Oikeuden kieli ja automaatio – mahdoton yhtälö?
Keywords:
oikeuden kieli, harkintavalta, automaattinen päätöksenteko, laillisuusperiaate, julkinen valtaAbstract
The language of law and automation – an impossible equation?
The article discusses the language of law as an object of automation. The goal of the article is theoretical and its context is that of public law. When legal practices are increasingly automated, the question of how to translate the language of law into a computer code, becomes urgent. The article presents two theoretical perspectives regarding the indeterminacy of the language of law: H. L. A. Hart’s idea of the open texture of law, and the view of the Critical Legal Studies movement on the contradictory nature of the legal system, and the political bias in legal interpretation. Both views consider the formalistic and mechanistic interpretation of law as impossible due to the indeterminacy of the language of law. The article also discusses the discourse on so-called automation-friendly legislation and its endeavour to simplify legal language to facilitate automation. This discourse considers the formalistic interpretation of law – at least, implicitly – possible. Therefore, the main tension in the article is formed around the question of how the language of law is as an object of automation and what is lost – if anything – if the indeterminacy of law were to be reduced.

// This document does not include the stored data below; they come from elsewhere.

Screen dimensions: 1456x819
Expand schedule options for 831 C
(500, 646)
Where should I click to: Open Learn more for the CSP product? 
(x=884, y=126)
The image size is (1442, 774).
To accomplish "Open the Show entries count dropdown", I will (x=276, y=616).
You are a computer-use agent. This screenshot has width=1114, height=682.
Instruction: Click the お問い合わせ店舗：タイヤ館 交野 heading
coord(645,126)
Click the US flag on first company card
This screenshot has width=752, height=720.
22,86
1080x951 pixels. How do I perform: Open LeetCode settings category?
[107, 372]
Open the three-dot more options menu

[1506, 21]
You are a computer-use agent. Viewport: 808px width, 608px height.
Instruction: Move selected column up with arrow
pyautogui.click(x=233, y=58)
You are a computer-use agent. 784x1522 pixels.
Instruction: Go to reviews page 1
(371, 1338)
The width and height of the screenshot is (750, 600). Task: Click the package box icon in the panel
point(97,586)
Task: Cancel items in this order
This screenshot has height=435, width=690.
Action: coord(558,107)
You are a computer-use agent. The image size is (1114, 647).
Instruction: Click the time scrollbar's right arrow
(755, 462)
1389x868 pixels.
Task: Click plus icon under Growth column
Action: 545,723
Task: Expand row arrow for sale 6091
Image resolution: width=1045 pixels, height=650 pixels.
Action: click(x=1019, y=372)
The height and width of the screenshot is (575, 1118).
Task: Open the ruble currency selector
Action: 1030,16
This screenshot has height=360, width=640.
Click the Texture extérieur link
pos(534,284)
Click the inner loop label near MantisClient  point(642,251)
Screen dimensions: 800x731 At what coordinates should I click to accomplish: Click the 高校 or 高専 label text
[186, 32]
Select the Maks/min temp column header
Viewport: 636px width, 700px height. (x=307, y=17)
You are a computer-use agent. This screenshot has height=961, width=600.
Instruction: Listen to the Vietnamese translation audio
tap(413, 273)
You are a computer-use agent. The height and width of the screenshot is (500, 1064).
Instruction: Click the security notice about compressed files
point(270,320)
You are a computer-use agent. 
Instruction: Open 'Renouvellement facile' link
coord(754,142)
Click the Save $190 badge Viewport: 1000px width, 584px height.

The article argues that 1) the power or deliberation is the framework in which the indeterminacy of the language of law is conceptualised at least in public law thinking in Finland, and 2) the indeterminacy of the language of law is understood as an issue that makes automation more difficult but not impossible in mainstream discussions on legal automation. These arguments make visible new tasks to legal scholarship, as the changing roles of humans and machines applying law require new thinking and new conceptualisations.